CATANIA. La notte scorsa la Digos ha arrestato in flagranza differita Andrea Buffardeci (classe 1987), in quanto ritenuto responsabile, in concorso con altre persone allo stato non identificate, dei reati di violenza e resistenza a Pubblico Ufficiale, lancio di materiale pericoloso, nonché violazione del divieto di travisamento.
Sabato scorso allo Stadio “Angelo Massimino” di Catania si è disputato l’incontro di calcio valevole per il campionato di Lega Pro “Catania – Catanzaro”. Considerato che fra le due tifoserie opposte esiste una forte e notoria rivalità, al fine di evitare contatti ravvicinati fra le stesse, i servizi di ordine pubblico preventivamente predisposti da parte di questa Questura sono stati particolarmente rafforzati.

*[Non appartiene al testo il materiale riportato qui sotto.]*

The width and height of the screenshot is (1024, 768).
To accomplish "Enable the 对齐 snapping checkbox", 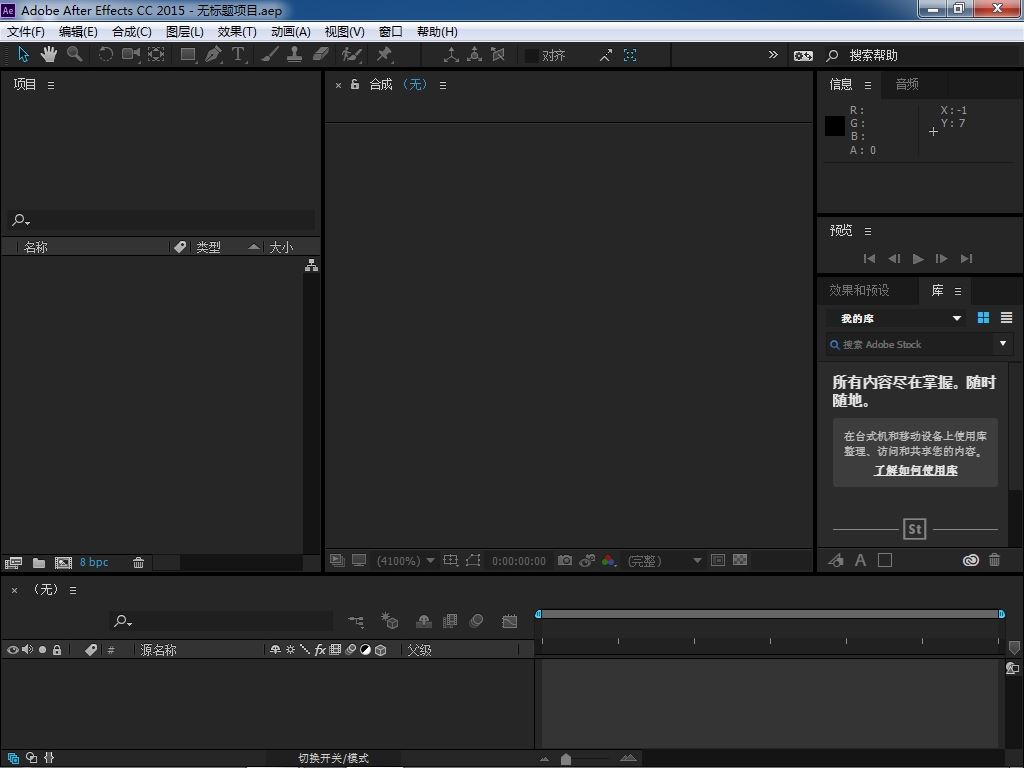I will [532, 56].
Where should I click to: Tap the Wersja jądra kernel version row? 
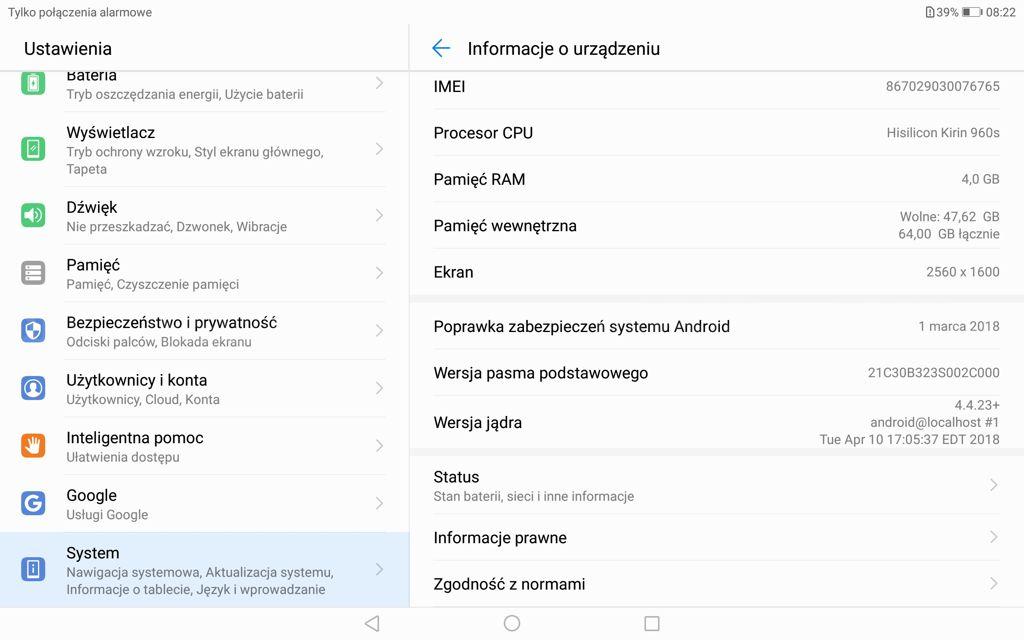point(716,422)
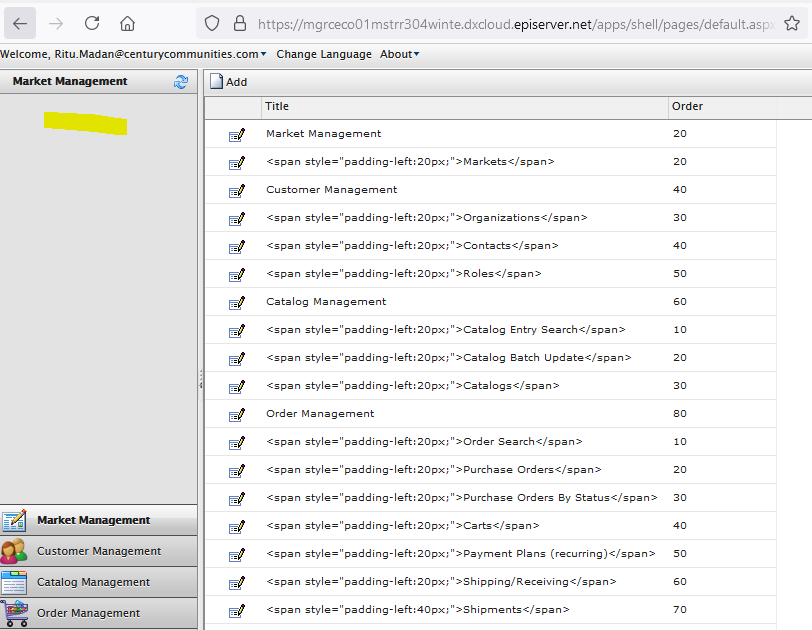
Task: Go to browser home page icon
Action: coord(127,23)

All’incontro hanno assistito circa 110 tifosi del Catanzaro, tutti provenienti dal capoluogo calabro, che sono stati condotti nel settore riservato agli ospiti, ove facevano ingresso alle ore 15.40 verso la fine del primo tempo. Alle ore 15.35 circa il dispositivo di scorta ai tifosi del Catanzaro lasciava la Piazza Bonadies ed imboccava il il tratto di via Cifali. Proprio nel momento del transito del dispositivo di scorta, 15 tifosi catanesi “ultras”, imboccavano la vicina via Cristaldi con la chiara intenzione di scontrarsi con i tifosi del Catanzaro. Fra l’altro molti di essi apparivano travisati da sciarpe e cappucci, indossati nonostante la temperatura mite, con la chiara intenzione di impedire il riconoscimento e la loro identificazione.

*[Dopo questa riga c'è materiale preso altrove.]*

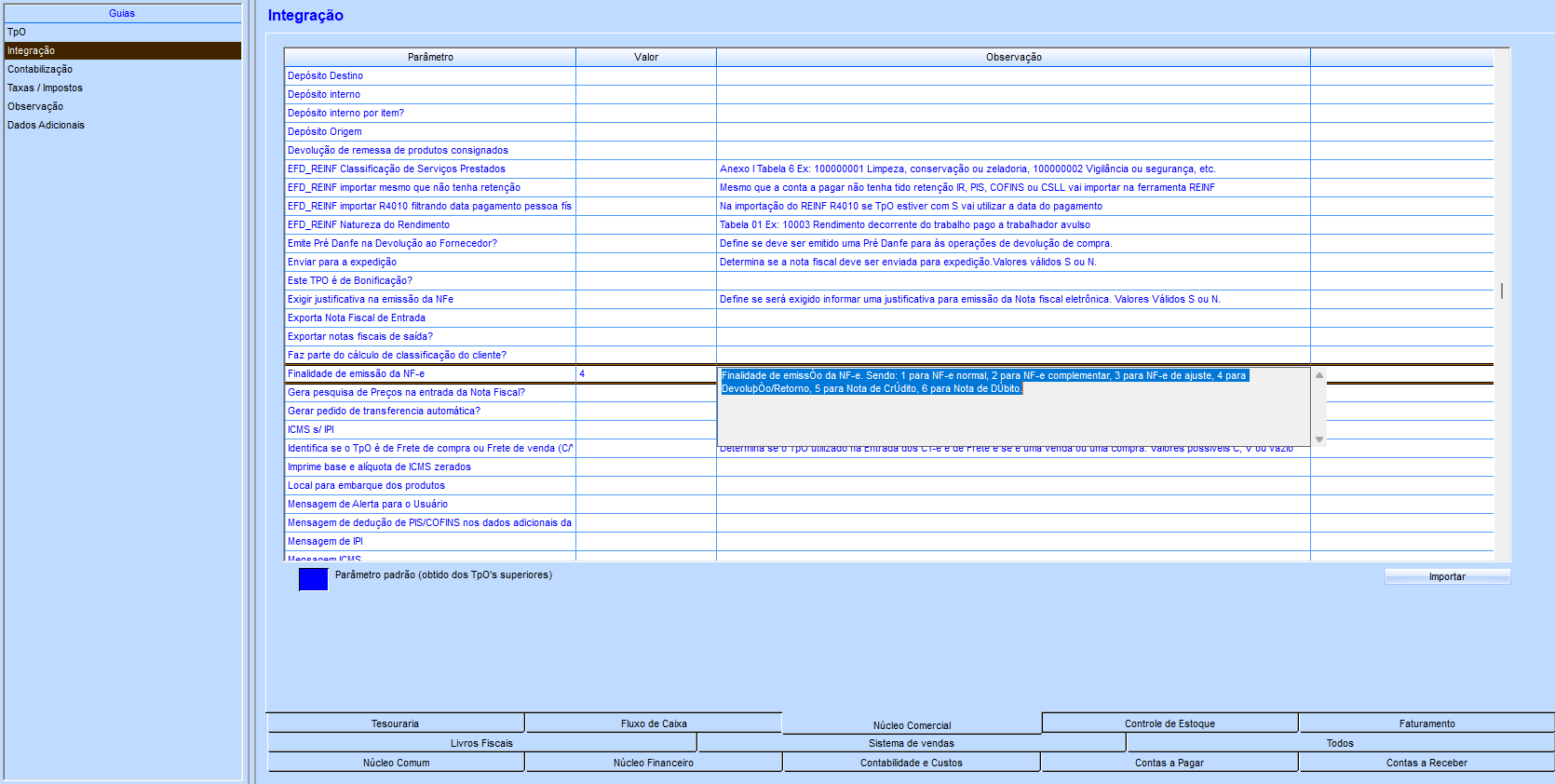1555x784 pixels.
Task: Select the Faturamento tab
Action: point(1427,723)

L’arresto di Buffardeci è stato eseguito nella nottata dopo una serie di attività di polizia giudiziaria incrociate, che hanno portato innanzitutto alla sua identificazione anche attraverso le immagini della Polizia Scientifica nonché dell’impianto di videosorveglianza dello stadio e successivamente alla sua cattura.
Lo stesso è già noto alle forze dell’ordine per i suoi precedenti, giudiziari e di polizia, e per essere stato già sottoposto fino all’ottobre del 2013 alla misura del Daspo. Buffardeci teneva una cintura in mano e non ha esitato a lanciare una pietra all’indirizzo di un reparto di polizia, che si era nel frattempo schierato proprio al fine di evitare lo scontro fra le due tifoserie.
L’arresto è stato operato applicando la normativa in materia che consente l’arresto in flagranza differita entro 48 ore dal compimento della condotta criminosa. Nei suoi confronti scatterà altresì il provvedimento di Daspo. Sono in corso ulteriori attività per l’identificazione degli altri tifosi coinvolti.